REQUIREMENT
Retype the items starting at the line that contains "Where should I click to: Click the Catalog" and ending at the last line of the items.

EXCERPTED DATA

==========

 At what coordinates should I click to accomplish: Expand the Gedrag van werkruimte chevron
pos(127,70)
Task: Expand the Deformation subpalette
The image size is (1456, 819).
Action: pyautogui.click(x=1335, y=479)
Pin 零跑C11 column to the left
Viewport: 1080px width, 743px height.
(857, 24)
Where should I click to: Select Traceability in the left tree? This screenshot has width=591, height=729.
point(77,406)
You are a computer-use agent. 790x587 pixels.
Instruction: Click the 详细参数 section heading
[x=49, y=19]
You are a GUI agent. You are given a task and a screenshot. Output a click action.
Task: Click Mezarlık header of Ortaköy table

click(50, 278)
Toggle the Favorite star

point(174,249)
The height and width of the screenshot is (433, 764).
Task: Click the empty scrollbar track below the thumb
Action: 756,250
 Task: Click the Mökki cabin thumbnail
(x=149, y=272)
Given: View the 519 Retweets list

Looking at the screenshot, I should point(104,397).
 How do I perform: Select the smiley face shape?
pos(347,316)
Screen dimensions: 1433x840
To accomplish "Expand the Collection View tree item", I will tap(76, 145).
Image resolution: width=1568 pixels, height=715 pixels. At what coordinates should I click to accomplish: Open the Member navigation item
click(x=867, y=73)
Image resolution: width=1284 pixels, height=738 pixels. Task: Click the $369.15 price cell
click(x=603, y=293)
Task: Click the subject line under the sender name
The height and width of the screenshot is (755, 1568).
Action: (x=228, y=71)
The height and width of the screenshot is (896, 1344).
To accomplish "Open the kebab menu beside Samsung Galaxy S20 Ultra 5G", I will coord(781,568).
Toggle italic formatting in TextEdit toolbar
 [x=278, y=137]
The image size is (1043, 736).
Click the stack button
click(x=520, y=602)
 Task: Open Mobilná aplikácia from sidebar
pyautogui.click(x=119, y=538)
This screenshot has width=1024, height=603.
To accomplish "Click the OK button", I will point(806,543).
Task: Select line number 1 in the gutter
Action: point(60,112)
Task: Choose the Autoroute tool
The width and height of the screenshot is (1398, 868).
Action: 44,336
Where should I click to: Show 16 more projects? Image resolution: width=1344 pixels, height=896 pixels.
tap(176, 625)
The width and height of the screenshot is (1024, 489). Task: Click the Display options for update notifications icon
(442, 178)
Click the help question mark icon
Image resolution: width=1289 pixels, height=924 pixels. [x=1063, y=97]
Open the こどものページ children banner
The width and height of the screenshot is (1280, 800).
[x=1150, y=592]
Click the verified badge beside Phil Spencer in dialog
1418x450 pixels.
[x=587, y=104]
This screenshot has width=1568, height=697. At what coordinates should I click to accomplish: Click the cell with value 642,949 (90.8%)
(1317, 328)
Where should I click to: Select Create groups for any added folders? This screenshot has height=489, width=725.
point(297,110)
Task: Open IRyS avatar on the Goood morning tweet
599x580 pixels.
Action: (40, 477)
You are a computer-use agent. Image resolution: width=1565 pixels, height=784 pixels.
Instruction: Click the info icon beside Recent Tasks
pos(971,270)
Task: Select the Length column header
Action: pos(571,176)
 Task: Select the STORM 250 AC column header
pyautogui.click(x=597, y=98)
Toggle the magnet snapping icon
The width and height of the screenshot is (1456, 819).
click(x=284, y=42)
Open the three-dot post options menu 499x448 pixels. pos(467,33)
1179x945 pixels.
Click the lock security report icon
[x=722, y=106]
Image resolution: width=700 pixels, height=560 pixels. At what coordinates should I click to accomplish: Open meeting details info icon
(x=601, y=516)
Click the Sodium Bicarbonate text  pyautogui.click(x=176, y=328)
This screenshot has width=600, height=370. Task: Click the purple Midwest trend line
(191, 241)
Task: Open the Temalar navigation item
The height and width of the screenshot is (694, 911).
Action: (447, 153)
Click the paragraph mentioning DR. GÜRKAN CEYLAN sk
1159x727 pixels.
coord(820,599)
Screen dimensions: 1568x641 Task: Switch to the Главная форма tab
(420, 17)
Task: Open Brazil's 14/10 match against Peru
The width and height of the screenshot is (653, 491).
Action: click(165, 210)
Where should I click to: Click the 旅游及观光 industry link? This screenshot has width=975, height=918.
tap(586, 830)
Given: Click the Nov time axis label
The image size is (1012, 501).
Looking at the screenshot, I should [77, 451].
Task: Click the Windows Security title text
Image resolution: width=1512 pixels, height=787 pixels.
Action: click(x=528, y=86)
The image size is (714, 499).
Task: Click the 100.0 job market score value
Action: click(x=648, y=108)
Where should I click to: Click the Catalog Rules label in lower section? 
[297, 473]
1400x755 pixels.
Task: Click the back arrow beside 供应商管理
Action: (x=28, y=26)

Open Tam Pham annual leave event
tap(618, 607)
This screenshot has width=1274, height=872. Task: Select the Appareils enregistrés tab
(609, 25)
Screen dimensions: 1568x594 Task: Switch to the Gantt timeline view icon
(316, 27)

==========

SOLVED EXERCISE
Where should I click to: Click the Catalog Rules label in lower section? 
[297, 473]
1400x755 pixels.
Task: Click the back arrow beside 供应商管理
Action: (x=28, y=26)

Open Tam Pham annual leave event
tap(618, 607)
This screenshot has width=1274, height=872. Task: Select the Appareils enregistrés tab
(609, 25)
Screen dimensions: 1568x594 Task: Switch to the Gantt timeline view icon
(316, 27)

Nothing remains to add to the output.